> [Work instruction]: Set out exactly every line of the entries below, starting at the line that holds "The width and height of the screenshot is (327, 218)." and stopping after the line that holds "You are a computer-use agent. The width".
[Source material Boundary: Start]
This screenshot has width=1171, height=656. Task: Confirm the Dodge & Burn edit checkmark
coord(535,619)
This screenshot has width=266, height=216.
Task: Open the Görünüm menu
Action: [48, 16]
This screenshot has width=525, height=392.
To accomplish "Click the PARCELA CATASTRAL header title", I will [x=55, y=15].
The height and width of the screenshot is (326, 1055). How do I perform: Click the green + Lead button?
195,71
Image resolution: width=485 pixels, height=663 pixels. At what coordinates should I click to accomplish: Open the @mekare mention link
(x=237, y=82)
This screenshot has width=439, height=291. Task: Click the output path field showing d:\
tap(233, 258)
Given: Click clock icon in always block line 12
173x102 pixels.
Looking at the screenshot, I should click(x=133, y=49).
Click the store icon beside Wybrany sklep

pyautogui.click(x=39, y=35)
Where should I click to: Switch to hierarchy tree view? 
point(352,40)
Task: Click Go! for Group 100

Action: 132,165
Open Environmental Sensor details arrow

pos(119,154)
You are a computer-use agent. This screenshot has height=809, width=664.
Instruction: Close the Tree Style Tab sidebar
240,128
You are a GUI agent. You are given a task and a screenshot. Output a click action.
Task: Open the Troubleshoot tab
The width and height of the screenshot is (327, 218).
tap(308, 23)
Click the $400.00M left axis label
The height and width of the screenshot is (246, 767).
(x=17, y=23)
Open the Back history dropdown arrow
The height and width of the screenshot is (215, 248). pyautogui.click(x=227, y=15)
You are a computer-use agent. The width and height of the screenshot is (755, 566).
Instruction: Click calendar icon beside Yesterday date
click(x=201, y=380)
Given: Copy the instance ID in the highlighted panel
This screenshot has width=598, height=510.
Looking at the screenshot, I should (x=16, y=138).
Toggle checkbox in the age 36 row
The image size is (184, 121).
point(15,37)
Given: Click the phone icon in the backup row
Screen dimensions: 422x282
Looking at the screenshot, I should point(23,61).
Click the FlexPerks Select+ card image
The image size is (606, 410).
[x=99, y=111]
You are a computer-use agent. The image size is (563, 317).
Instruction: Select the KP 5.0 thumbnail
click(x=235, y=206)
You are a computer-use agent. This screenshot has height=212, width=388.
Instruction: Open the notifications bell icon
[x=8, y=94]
[Source material Boundary: End]
> [Exercise result]:
The width and height of the screenshot is (327, 218).
tap(308, 23)
Click the $400.00M left axis label
The height and width of the screenshot is (246, 767).
(x=17, y=23)
Open the Back history dropdown arrow
The height and width of the screenshot is (215, 248). pyautogui.click(x=227, y=15)
You are a computer-use agent. The width and height of the screenshot is (755, 566).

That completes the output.